__WHAT YOU WILL DO__.
Could you set down exactly the lines of the data below, starting at the one that holds "19 (364, 858)" and ending at the one that holds "April 2025 (346, 502)", both included, and only those?

__EXTRACTED MATERIAL__.
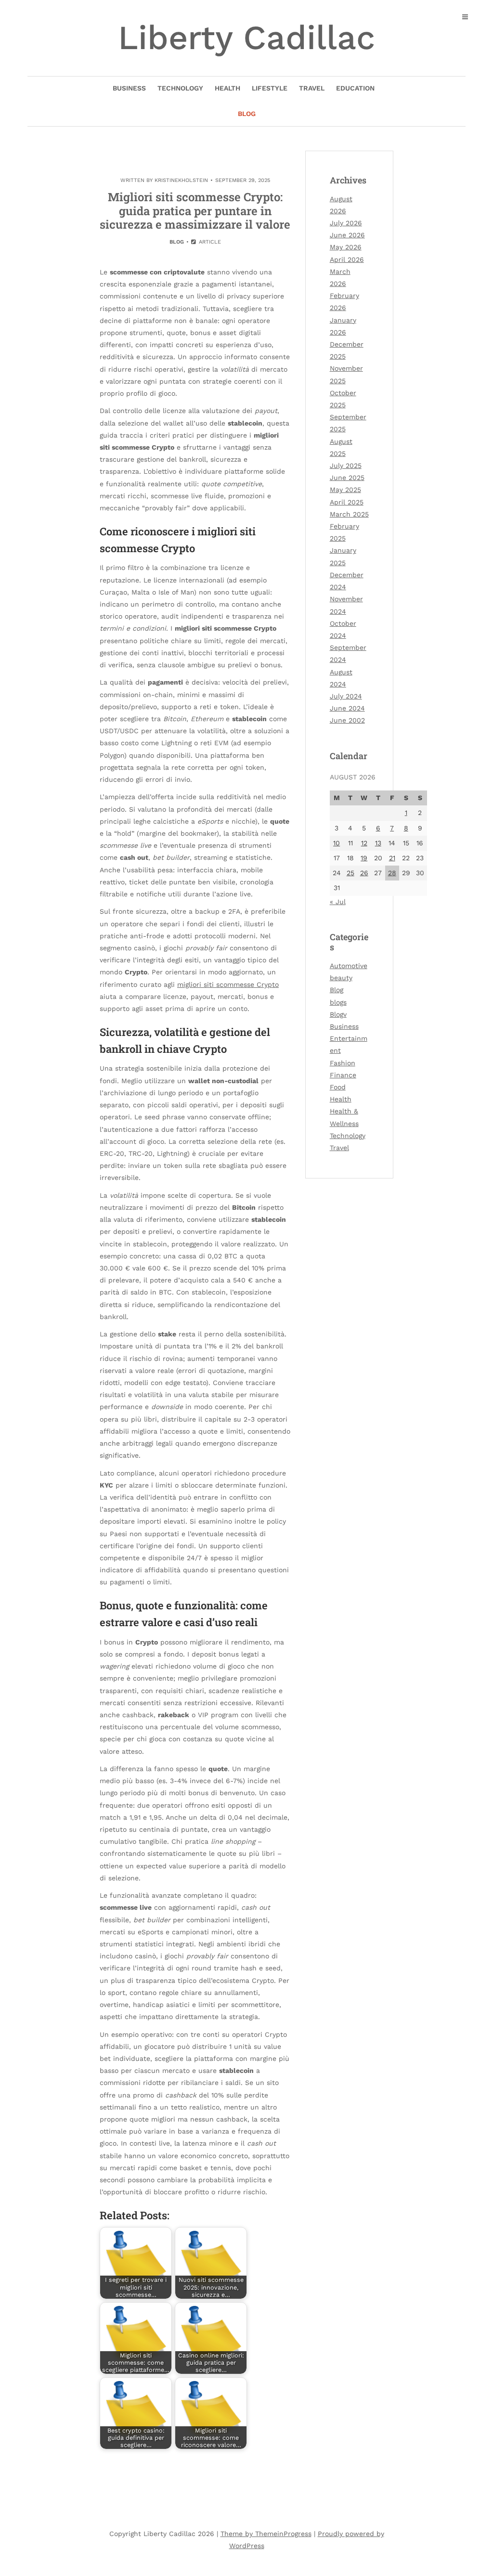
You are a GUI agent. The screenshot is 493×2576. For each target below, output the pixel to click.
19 (364, 858)
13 (378, 843)
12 (364, 843)
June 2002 (347, 720)
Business (129, 88)
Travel (311, 88)
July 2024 (346, 696)
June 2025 (347, 477)
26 (364, 873)
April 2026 (347, 259)
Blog (247, 113)
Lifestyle (269, 88)
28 (392, 873)
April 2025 (346, 502)
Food (338, 1087)
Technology (180, 88)
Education (355, 88)
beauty (341, 978)
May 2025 (345, 489)
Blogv (338, 1014)
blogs (338, 1002)
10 (336, 843)
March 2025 (349, 514)
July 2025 (346, 465)
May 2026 (346, 247)
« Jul (338, 902)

__TASK RESPONSE__.
19 (364, 858)
13 (378, 843)
12 (364, 843)
June 2002 (347, 720)
Business (129, 88)
Travel (311, 88)
July 2024 (346, 696)
June 2025 (347, 477)
26 (364, 873)
April 2026 (347, 259)
Blog (247, 113)
Lifestyle (269, 88)
28 (392, 873)
April 2025 (346, 502)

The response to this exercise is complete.